Task description | Set down the entries below exactly; drop the pictures.

Stored data entries:
= Beginning of Section =

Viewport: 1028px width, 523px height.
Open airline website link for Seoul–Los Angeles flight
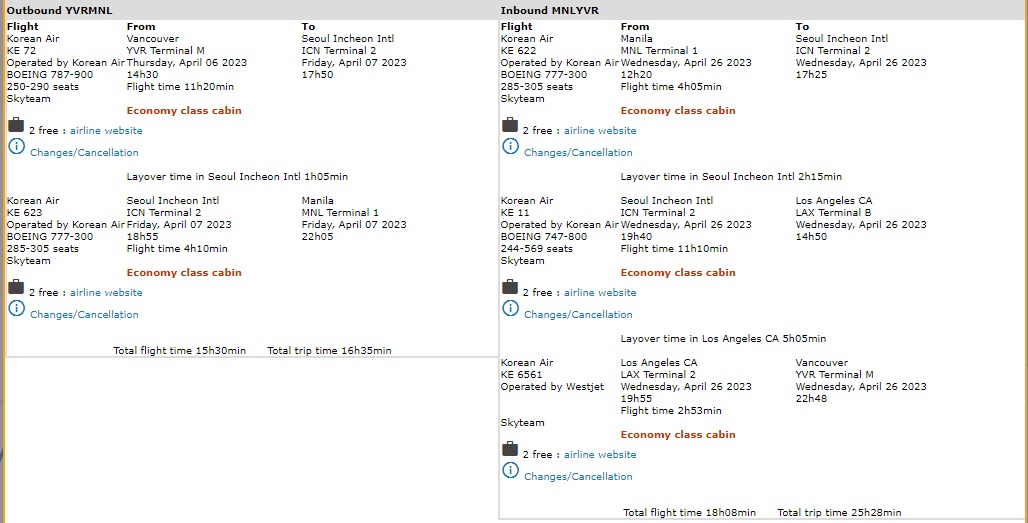click(x=600, y=293)
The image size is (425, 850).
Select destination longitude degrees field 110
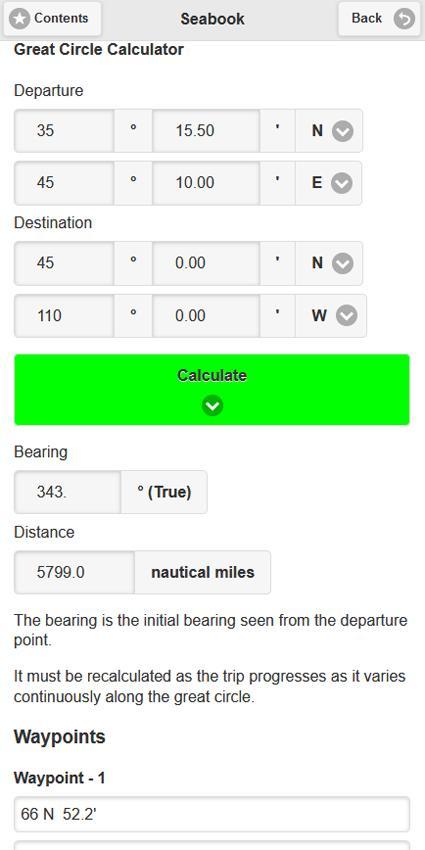(x=64, y=315)
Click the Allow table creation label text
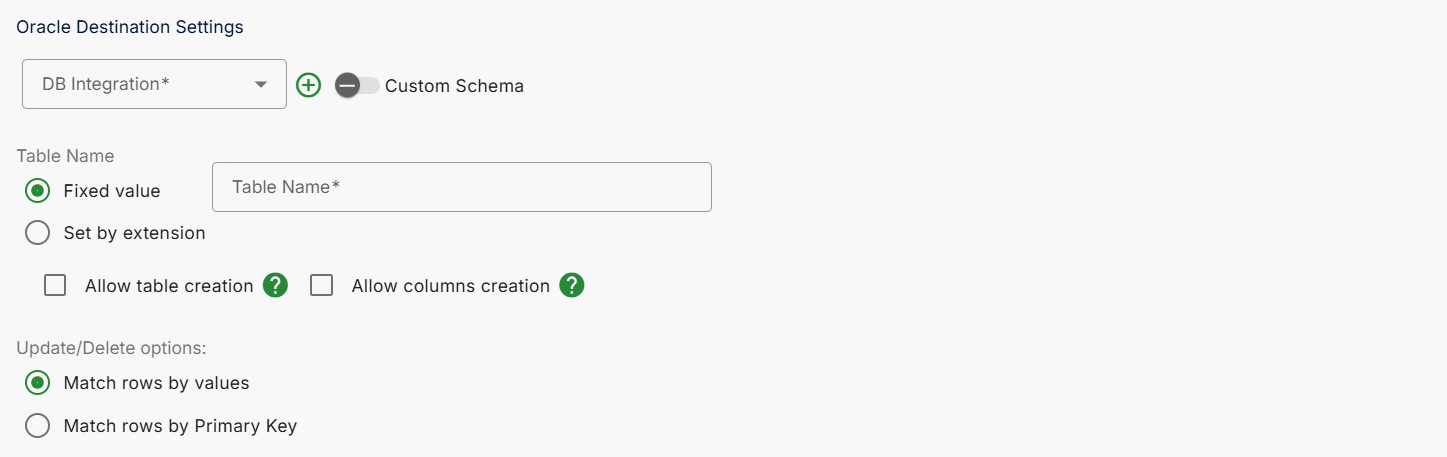Screen dimensions: 1447x457 click(169, 286)
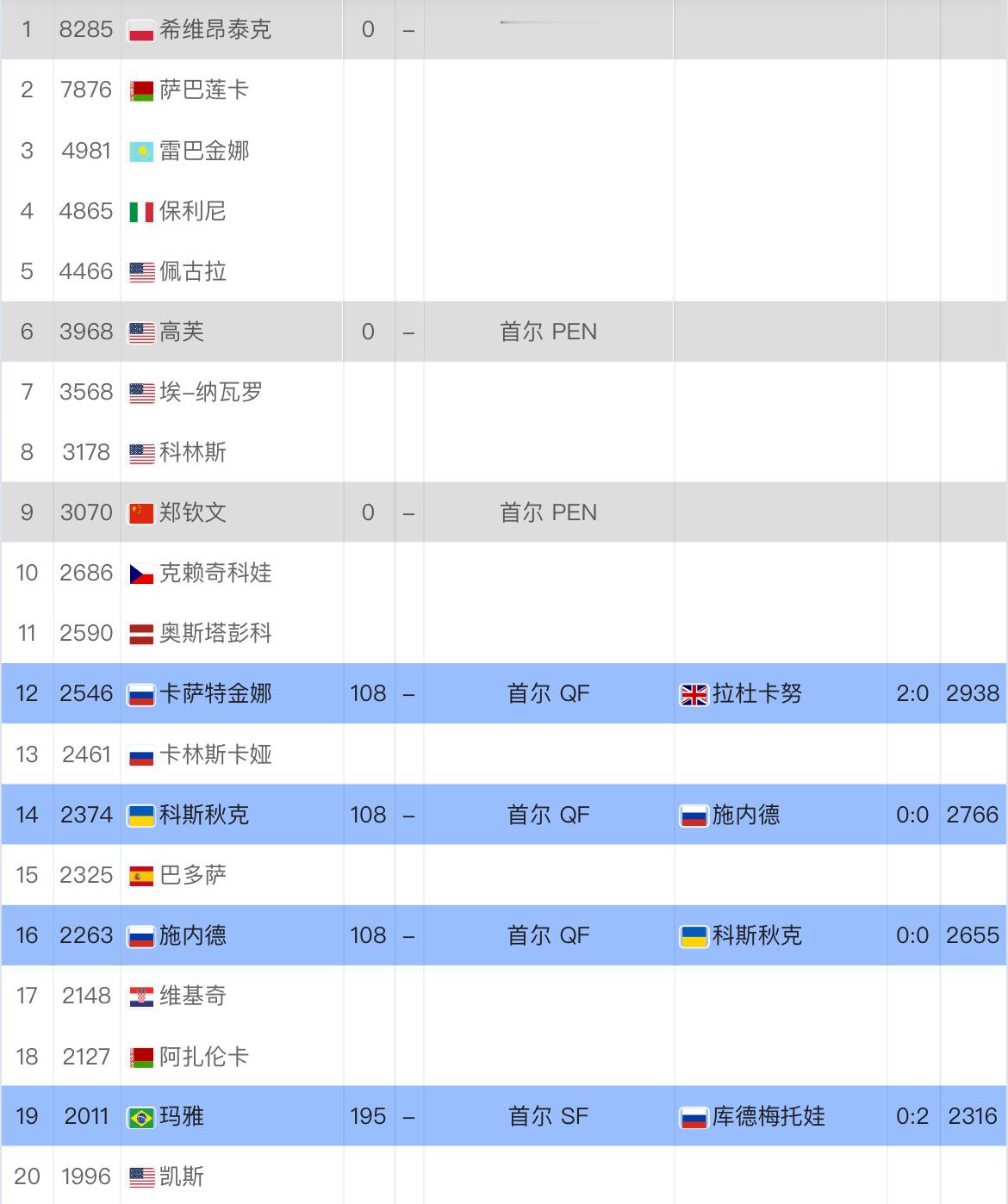Open player name 萨巴莲卡
This screenshot has width=1008, height=1204.
pos(204,90)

= End of Section =

Output of the task |
Viewport: 1028px width, 523px height.
Open airline website link for Seoul–Los Angeles flight
click(x=600, y=293)
The image size is (425, 850).
Select destination longitude degrees field 110
(x=64, y=315)
Click the Allow table creation label text
Screen dimensions: 1447x457 click(169, 286)
Open player name 萨巴莲卡
This screenshot has width=1008, height=1204.
pos(204,90)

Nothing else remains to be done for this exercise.